— TASK DIRECTIONS —
Convert the rows between the lines holding "This screenshot has" and "point(229,4)", inclusive, into a JSON list of strings with one string per line and blank lines omitted.

— EXERCISE INPUT —
○ ○ ○ ○
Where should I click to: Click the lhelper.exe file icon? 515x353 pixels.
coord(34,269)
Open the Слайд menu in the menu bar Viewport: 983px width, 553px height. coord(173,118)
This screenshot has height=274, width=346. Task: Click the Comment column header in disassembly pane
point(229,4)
○ ○ ○ ○
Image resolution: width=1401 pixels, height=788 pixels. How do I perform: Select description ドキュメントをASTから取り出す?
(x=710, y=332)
○ ○ ○ ○
— EXERCISE ANSWER —
[
  "This screenshot has height=274, width=346. Task: Click the Comment column header in disassembly pane",
  "point(229,4)"
]